A proper planning is required to be done towards changes that have been or need to be incorporated by NHS. Hence, first and foremost step happens to be identifying the need for incorporation of changes within NHS. Next is to make sure that planned changes match with the goals and objectives that have been set in organizational framework. The planned changes can only be facilitated if there has been a creation of action points as to how the changes can be achieved in the best possible manner (Fauth and Mahdon, 2007). There may also be a requirement to devise proper strategies so as to implement change. The given strategies are to be planned by taking into consideration several factors such as financial status of company, availability of human resource capital, Changing User Expectation as well as Operational Framework.
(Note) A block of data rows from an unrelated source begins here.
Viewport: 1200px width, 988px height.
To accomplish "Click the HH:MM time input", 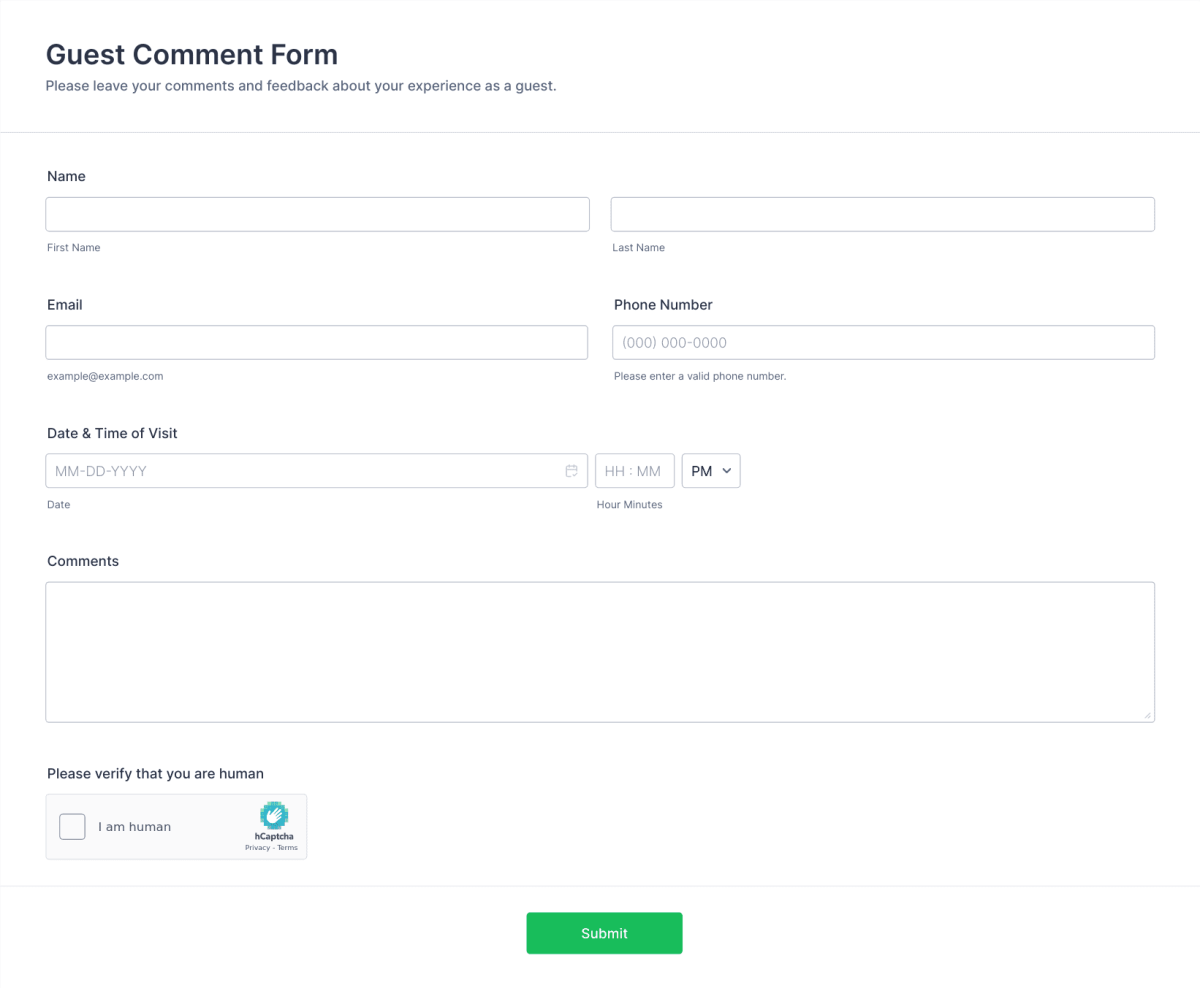I will click(x=634, y=470).
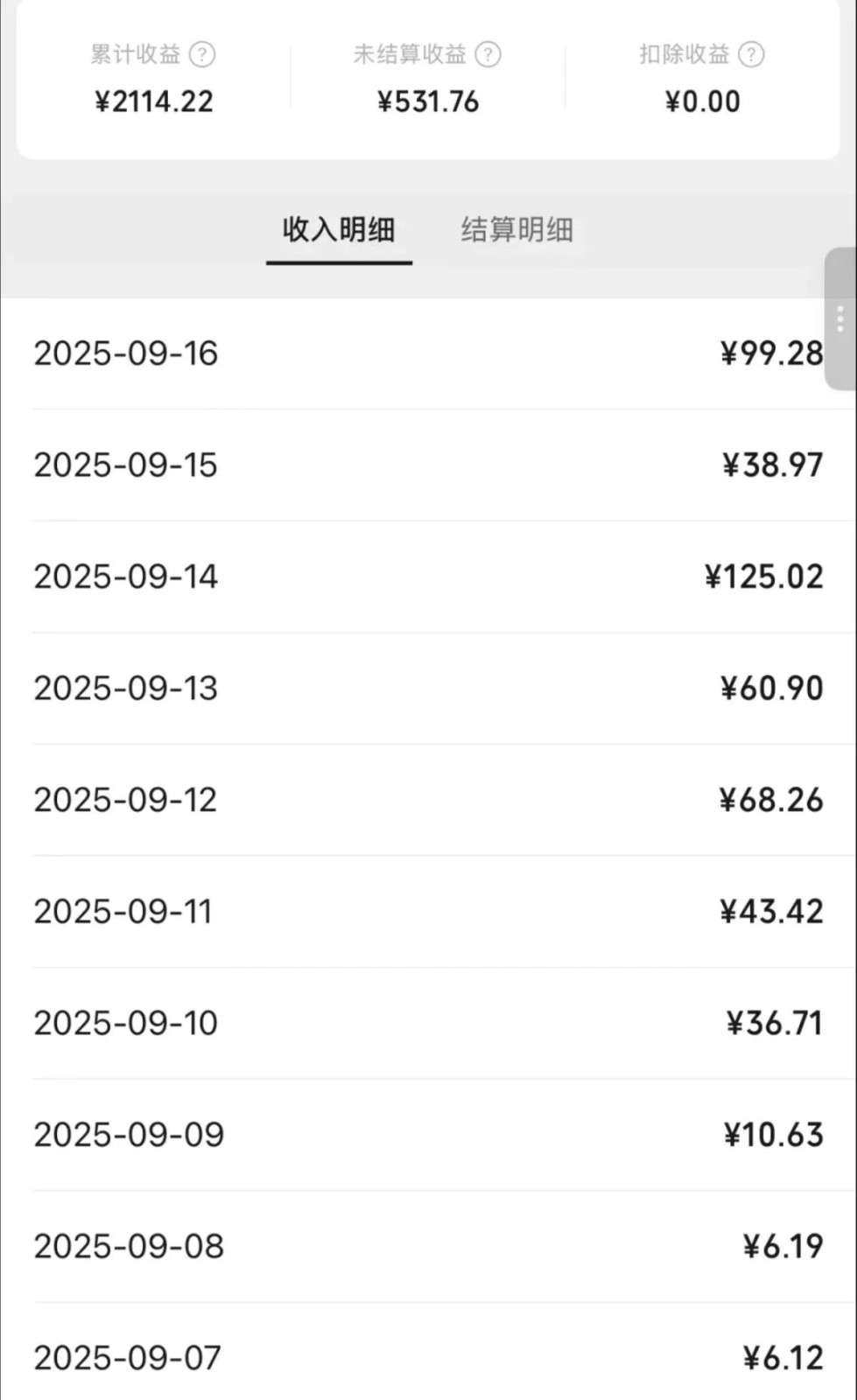
Task: Click the 累计收益 label text
Action: point(136,55)
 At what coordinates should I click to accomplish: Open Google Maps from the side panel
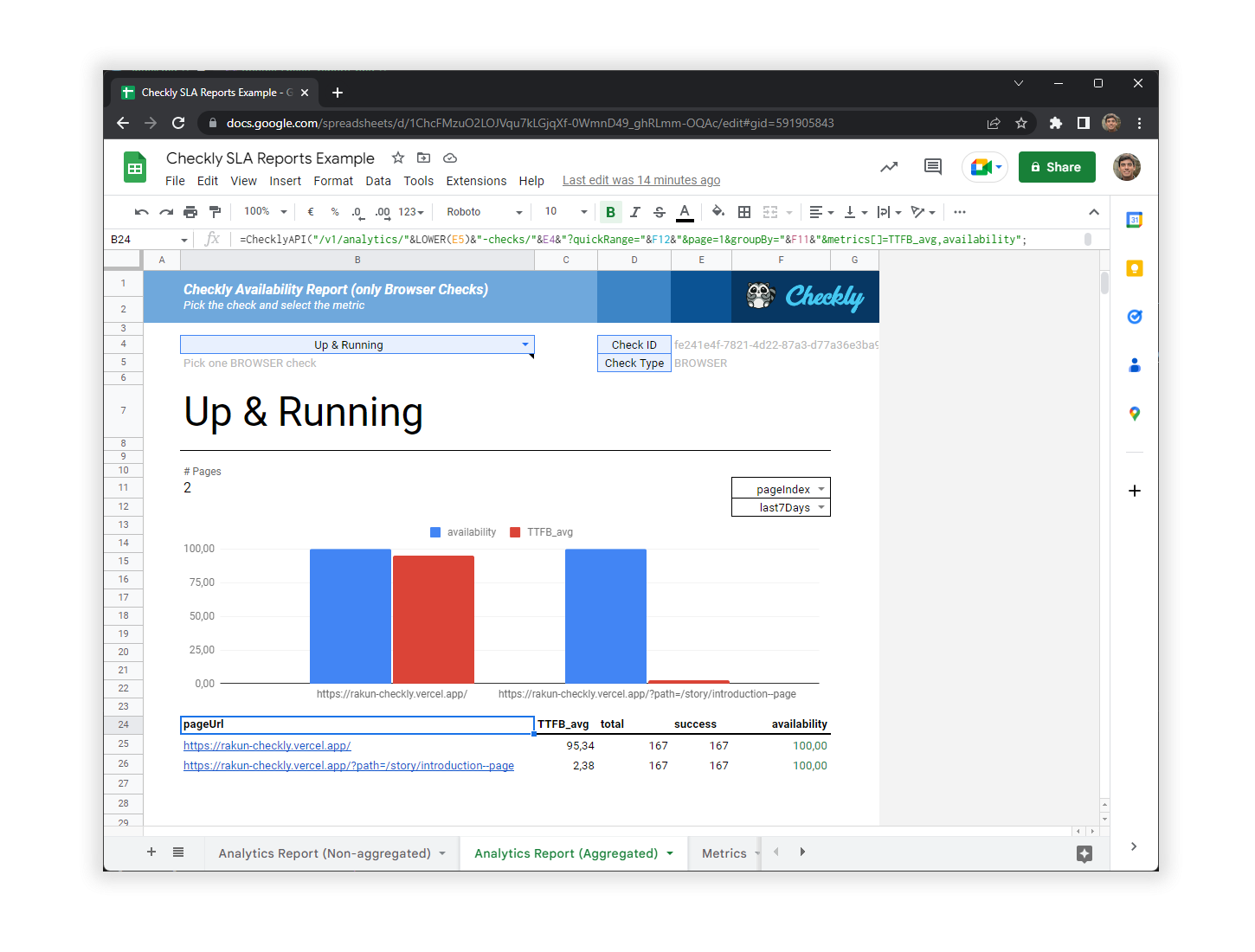point(1135,414)
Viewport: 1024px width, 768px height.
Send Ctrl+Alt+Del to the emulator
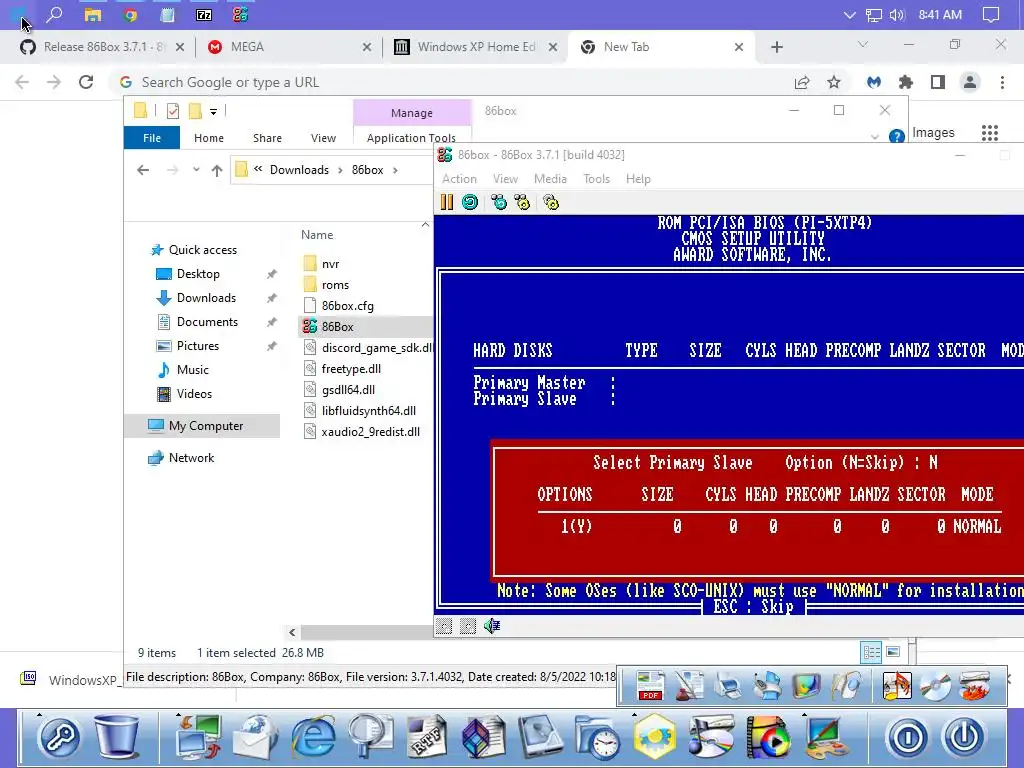[499, 202]
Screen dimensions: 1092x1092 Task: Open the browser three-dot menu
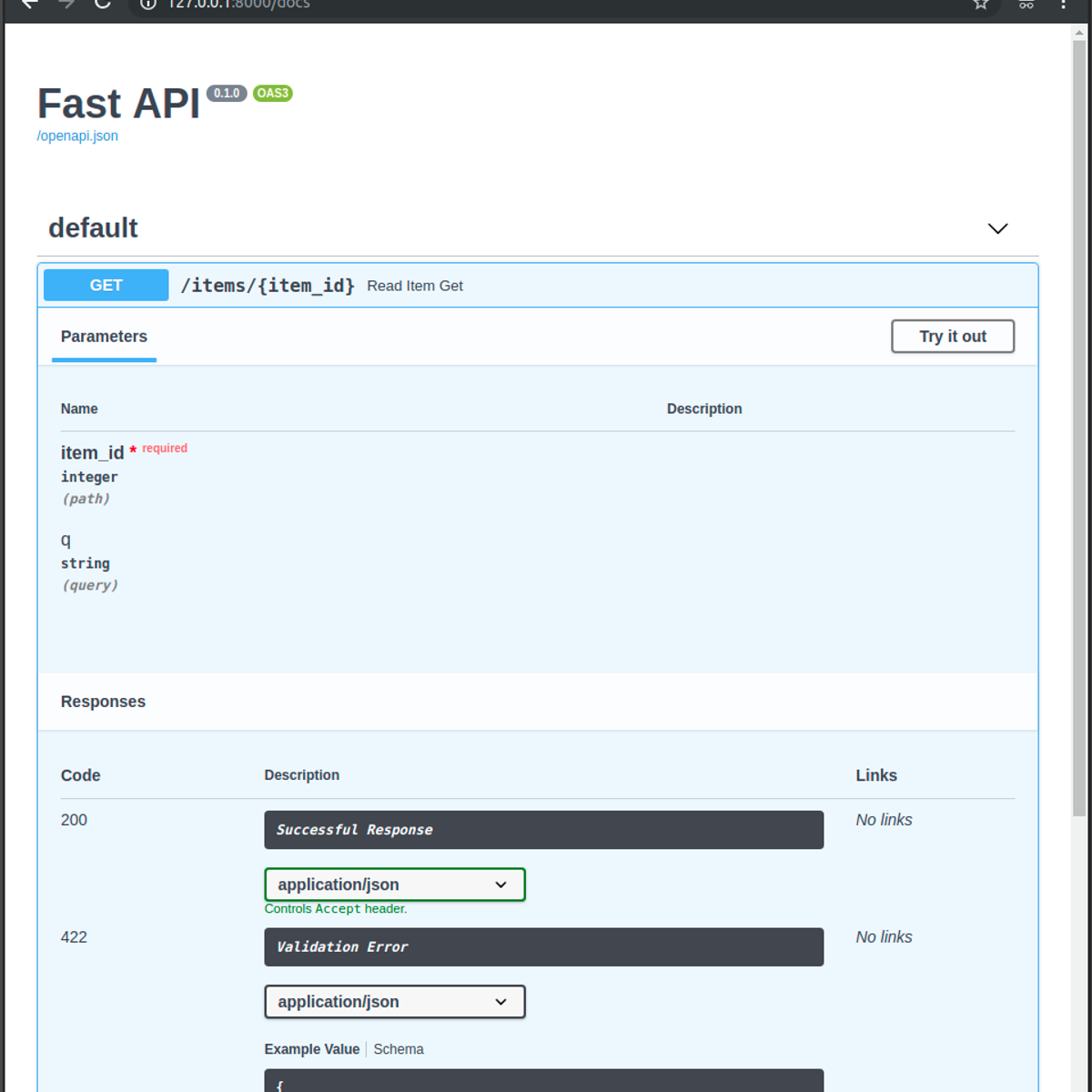click(1064, 5)
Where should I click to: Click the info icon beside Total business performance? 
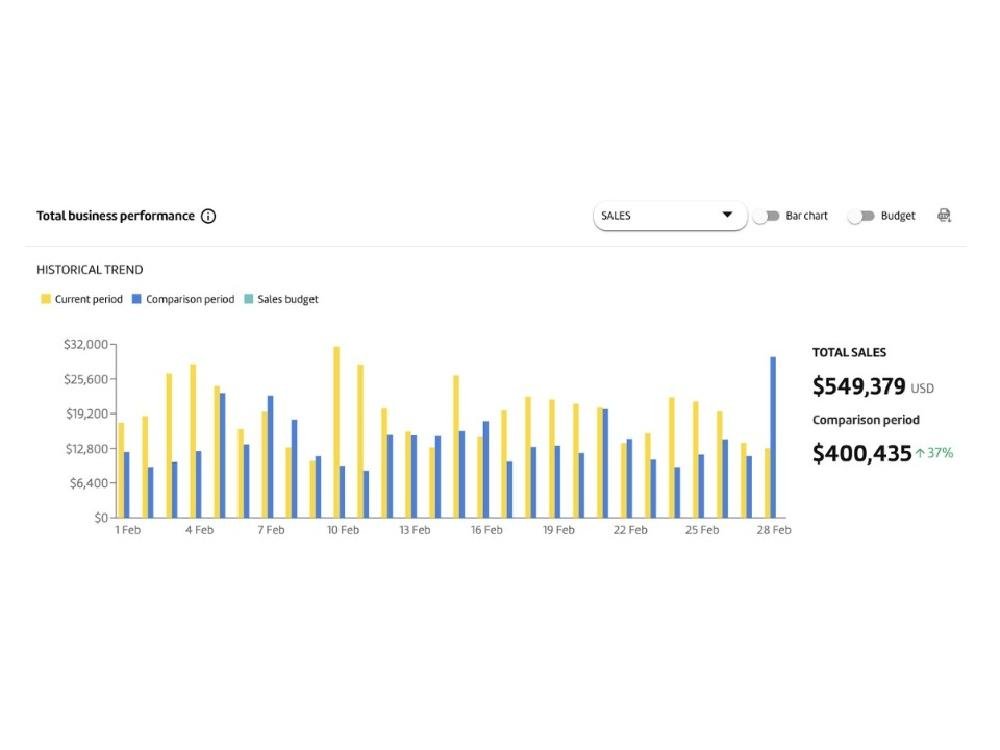point(208,216)
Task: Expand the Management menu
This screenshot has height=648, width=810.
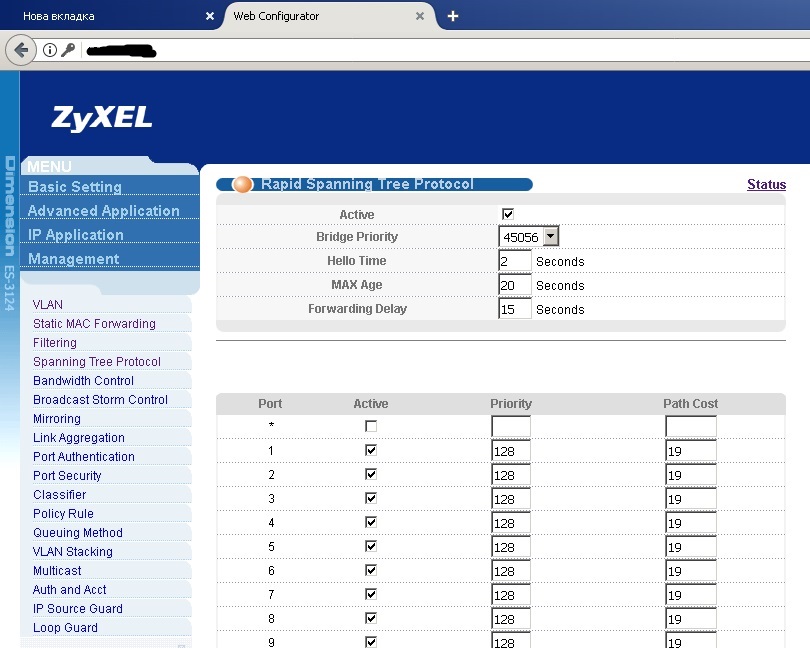Action: pos(73,258)
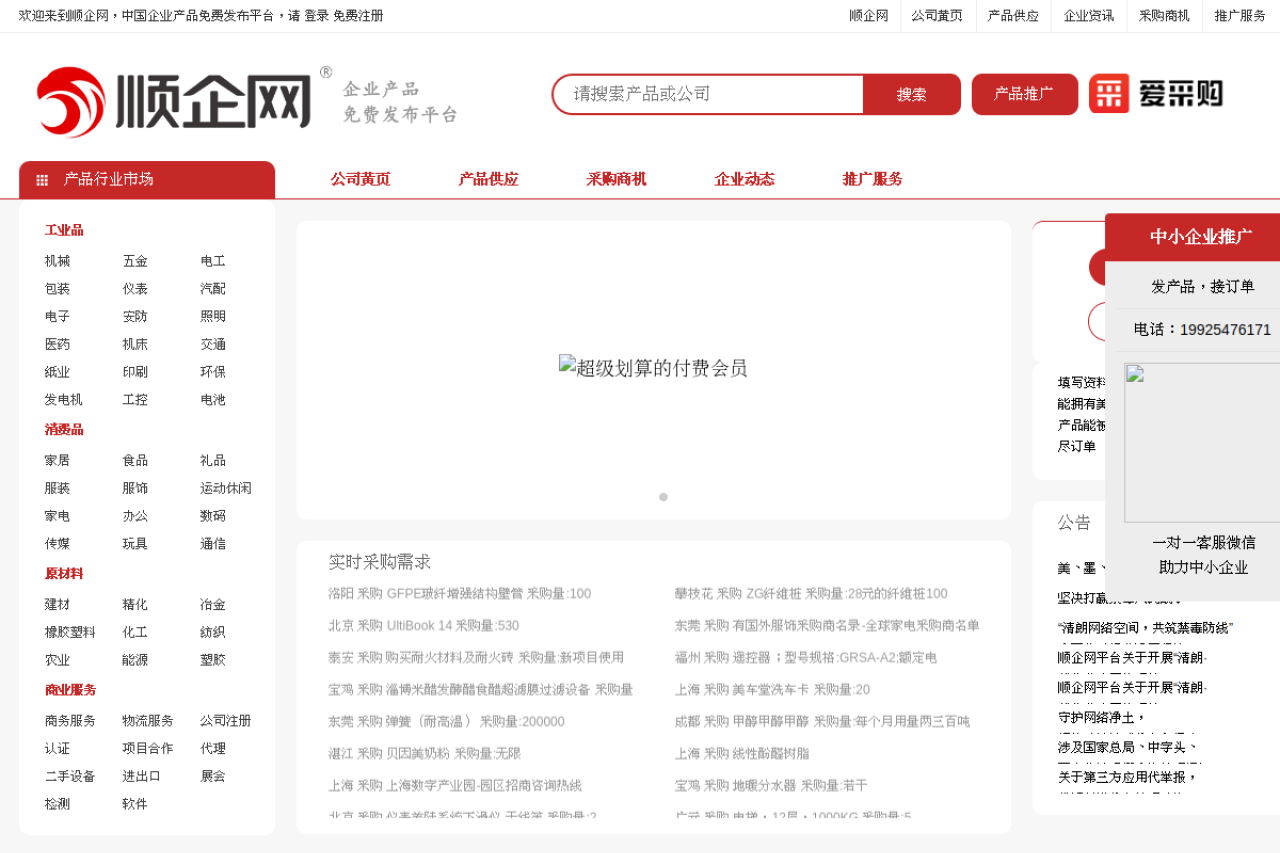Select the 机械 industry category
1280x853 pixels.
57,261
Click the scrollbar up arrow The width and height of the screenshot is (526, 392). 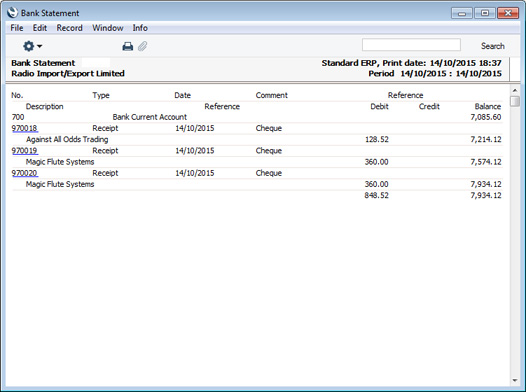pyautogui.click(x=515, y=90)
In the same way, there is also a requirement to monitor and evaluate the ongoing changes (McWilliam and Griffin, 2006). It can be done by identifying the potential success and failure of changes as well as taking of continuous feedback. In the similar manner, clear consultation is also required to be taken so as to aid in maintaining an overall transparency in business operations.
There are varied ways by which changes made in NHS can be monitored. These can be in form of undertaking feedbacks from employees as well as service users. For example, if NHS has implemented ICT technology then feedback can be taken from health care professionals towards the ease of usage (Cameron and Green, 2012). In the same way, if steps have been taken towards reduction of waiting time then feedback is required to be taken from service users in terms of the overall satisfaction level. For this, there can be conducting of survey sessions, questionnaires as well as group forums to aid in generation of feedback. In the similar manner, data analysis can be carried out (Candace and Bohmer, 2013). Thus can be done by measuring current performance against the aims and objectives that have been stipulated by managerial team at NHS. Monitoring can further be done by use of cameras in workplace.
It can be articulated from above research report based on case study on NHS. Several types of changes have taken place in NHS. These have been on account of varied factors which are of individual, societal, sector specific as well as governmental in nature. These have played a major role to drive the process of change within the industry (Hiatt and Creasey, 2003). Recent changes in NHS have been in form of providing access to emergency care, reducing waits for GP appointments, and cuts in social services. In order to facilitate these changes, the organization is required to apply the principles of change management in the best possible accords. These can be by ensuring clearly defined goals, setting of clear lines of communication, engaging employees among others (Candace and Bohmer, 2013). Similarly, there can also be an adherence to planning activities by first of identifying the need for change, making strategy for implementing change, monitoring and evaluation followed by a clear consultation (Johnson and Williams, 2007).